HughPickens.com [hughpickens.com] writes:
Allison Schrager has an interesting article about how
marketplaces for contraband drugs have existed for about four years on the dark web, but they’ve made inroads fast [qz.com] with about 10%-15% of drug users in the UK, US, and Australia having bought drugs off the net. According to Schrager, these marketplaces look remarkably similar to their counterparts on the “clearnet”, or regular internet. Users leave detailed reviews on the quality of a vendor’s product, speed of delivery, and how secure the shipping method was. There’s information on where vendors are located and where they’ll ship to. Some even post their refund and exchange policies. The websites are clean, well organized, and easy to navigate; there are icons for online support, shopping carts, and order status. The bitcoin/dollar/euro exchange rate is often featured on a banner, much like a price ticker on a finance website. Purchasing meth from a dealer in the Netherlands feels as familiar and mundane as buying sheets from Macy’s.
The dark web makes transactions safer [deepdotweb.com]. Thanks to the ratings systems, the product is more reliable and both sides are accountable. You can deal anonymously, and you don’t have to meet potentially dangerous clients or vendors in person.
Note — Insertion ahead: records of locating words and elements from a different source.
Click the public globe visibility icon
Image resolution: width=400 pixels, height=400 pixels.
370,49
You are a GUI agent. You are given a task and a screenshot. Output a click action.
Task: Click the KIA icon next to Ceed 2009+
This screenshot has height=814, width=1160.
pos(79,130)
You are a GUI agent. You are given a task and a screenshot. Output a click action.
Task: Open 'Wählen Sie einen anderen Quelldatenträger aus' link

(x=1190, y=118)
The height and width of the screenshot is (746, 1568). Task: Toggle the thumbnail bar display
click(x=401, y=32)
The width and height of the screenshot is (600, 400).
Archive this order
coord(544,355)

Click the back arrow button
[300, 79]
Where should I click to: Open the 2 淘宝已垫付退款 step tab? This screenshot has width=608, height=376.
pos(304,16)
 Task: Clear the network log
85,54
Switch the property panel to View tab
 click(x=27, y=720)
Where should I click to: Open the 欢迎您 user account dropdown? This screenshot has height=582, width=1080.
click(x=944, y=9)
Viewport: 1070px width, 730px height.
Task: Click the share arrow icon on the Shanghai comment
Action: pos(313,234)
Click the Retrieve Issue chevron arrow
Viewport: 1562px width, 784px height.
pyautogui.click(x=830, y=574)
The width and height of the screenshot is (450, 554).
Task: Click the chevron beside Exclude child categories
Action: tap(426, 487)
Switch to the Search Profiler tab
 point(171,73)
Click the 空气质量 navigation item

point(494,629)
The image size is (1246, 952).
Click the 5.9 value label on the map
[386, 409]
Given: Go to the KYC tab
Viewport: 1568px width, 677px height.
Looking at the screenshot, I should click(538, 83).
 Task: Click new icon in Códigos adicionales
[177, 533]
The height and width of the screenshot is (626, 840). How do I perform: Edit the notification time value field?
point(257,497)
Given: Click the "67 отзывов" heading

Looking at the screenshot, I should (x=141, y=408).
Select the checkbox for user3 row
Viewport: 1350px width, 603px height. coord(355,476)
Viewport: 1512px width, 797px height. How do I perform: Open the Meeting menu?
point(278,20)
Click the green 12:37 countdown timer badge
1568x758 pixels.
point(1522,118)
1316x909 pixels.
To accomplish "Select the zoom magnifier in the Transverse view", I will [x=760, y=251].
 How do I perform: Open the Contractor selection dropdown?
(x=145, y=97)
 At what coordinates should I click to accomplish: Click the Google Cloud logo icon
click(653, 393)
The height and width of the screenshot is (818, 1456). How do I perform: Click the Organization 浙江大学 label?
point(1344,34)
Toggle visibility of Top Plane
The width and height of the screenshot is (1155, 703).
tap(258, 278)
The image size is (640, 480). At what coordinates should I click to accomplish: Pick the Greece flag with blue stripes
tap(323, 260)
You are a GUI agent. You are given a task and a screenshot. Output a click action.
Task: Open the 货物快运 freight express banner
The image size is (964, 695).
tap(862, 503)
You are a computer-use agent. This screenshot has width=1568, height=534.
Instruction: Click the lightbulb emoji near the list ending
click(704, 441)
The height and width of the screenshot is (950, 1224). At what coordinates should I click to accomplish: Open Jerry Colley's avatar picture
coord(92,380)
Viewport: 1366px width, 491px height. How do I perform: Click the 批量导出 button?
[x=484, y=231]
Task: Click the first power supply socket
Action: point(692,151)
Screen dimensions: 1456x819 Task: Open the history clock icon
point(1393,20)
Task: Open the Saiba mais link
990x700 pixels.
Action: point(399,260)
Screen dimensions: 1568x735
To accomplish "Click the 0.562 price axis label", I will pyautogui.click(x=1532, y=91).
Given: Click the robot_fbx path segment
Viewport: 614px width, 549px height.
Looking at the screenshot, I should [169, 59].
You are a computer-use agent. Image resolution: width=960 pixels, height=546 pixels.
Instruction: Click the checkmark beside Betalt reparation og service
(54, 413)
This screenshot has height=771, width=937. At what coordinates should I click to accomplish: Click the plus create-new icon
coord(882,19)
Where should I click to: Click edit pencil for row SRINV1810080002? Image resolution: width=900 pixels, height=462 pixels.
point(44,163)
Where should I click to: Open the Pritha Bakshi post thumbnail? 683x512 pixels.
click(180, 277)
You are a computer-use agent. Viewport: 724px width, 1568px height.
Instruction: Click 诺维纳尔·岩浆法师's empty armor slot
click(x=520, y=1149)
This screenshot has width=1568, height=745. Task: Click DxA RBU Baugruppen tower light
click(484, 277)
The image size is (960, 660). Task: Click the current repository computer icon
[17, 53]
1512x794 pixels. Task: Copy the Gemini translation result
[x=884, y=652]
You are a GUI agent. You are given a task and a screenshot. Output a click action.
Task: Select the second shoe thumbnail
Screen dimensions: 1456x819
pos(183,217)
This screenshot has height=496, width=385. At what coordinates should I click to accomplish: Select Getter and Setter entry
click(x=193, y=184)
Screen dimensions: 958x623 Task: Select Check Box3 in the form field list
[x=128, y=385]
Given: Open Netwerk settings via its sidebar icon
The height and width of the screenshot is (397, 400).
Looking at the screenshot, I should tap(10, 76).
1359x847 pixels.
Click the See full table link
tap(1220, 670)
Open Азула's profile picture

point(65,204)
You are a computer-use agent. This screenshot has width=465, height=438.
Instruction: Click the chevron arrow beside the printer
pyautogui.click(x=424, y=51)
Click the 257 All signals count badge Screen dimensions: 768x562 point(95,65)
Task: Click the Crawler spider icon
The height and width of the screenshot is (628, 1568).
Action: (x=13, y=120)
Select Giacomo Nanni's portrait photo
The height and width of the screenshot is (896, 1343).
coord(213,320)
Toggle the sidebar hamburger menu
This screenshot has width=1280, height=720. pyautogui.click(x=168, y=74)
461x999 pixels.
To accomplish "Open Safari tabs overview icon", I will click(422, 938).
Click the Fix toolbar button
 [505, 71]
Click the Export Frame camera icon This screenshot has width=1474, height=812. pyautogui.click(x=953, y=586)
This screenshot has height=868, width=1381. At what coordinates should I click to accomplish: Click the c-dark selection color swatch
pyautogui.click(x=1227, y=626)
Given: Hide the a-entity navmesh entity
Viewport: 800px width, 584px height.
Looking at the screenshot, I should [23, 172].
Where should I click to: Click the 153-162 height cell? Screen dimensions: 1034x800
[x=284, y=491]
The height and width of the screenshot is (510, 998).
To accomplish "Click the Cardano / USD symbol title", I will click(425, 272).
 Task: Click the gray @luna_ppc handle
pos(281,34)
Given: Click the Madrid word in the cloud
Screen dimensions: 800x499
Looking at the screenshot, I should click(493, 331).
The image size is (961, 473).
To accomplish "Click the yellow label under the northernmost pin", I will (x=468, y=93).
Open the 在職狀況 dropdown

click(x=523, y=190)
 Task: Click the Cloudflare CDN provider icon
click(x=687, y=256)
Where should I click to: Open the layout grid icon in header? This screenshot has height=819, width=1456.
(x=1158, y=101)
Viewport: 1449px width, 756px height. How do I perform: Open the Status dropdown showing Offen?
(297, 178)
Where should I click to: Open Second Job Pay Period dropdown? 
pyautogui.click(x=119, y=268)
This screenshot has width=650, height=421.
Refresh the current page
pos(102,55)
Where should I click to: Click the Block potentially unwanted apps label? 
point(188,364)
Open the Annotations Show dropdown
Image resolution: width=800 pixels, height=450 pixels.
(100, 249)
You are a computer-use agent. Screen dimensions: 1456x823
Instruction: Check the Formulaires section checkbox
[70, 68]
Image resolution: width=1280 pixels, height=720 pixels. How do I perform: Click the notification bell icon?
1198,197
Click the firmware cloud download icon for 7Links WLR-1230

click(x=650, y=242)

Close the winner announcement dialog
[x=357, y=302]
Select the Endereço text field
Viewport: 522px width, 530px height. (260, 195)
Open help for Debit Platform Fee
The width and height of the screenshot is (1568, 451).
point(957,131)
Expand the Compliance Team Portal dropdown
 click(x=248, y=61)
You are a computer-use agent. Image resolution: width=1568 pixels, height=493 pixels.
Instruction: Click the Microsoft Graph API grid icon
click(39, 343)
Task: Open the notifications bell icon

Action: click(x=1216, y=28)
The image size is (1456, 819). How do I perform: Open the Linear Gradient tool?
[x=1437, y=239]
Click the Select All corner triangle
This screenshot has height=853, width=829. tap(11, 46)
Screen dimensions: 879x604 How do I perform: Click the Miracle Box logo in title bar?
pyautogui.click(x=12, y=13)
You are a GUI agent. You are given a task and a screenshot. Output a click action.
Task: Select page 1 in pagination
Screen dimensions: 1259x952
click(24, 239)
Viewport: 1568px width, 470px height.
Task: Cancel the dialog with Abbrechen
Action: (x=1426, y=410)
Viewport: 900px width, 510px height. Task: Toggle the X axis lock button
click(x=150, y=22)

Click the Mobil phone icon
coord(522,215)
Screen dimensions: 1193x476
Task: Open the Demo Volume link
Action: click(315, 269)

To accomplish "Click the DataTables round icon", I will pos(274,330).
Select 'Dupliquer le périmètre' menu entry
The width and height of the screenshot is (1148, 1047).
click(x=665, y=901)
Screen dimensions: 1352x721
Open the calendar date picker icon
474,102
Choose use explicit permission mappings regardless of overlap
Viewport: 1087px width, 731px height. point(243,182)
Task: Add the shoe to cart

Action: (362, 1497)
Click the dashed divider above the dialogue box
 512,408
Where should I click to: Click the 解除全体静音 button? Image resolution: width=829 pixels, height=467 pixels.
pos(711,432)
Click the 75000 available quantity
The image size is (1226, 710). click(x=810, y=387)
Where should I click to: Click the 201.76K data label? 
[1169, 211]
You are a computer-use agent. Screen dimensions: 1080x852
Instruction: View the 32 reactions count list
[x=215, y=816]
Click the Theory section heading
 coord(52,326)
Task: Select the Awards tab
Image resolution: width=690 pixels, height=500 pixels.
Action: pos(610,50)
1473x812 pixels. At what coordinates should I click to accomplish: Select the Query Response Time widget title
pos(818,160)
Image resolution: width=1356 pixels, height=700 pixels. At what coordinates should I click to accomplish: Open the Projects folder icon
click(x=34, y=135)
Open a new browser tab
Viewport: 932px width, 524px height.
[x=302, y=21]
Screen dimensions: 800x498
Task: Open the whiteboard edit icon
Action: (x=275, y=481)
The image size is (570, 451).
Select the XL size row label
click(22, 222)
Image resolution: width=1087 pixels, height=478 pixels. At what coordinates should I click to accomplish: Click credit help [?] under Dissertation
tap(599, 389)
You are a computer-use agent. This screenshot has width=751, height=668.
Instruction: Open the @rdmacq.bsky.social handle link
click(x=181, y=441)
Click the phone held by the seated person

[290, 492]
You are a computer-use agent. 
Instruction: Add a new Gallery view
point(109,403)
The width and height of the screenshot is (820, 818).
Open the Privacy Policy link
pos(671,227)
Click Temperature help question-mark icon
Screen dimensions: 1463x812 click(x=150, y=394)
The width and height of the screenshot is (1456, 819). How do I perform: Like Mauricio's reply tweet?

All the same there are risks that Macy’s customers don’t run [vice.com]. Because there’s no legal protection for illegal purchases, the bitcoin payments sit in escrow until the goods have been delivered and both parties are satisfied. That exposes the seller to exchange-rate risk, because bitcoin is an extremely volatile currency. And there is one other big source of risk: the point where the virtual world of the dark web and the world of physical reality intersect. In other words, getting drugs delivered. The market is also limited in the kinds of drugs it can trade effectively. Drugs like heroin and cocaine already have established distribution and production channels that the web in its current form can’t disrupt. Opium poppies and coca leaves are grown in only a few developing countries, and turning those commodities into consumable drugs, transporting them, and distributing them is the domain of large, well-organized, powerful and very profitable cartels who, so far, don’t benefit from participating in dark web markets. Similarly, the dark web is ill-suited to drugs like heroin or meth, whose heavily addicted users usually can’t wait the relatively long times—often weeks—it takes from purchase to delivery, nor have the mental energy to deal with bitcoins. In summary, the web will probably not alter the entire market but will at most it will further segment it.
Certain drugs like MDMA and LSD may move mostly online [ibtimes.co.uk]. And the web may become the preferred source for affluent users and small-time pot dealers.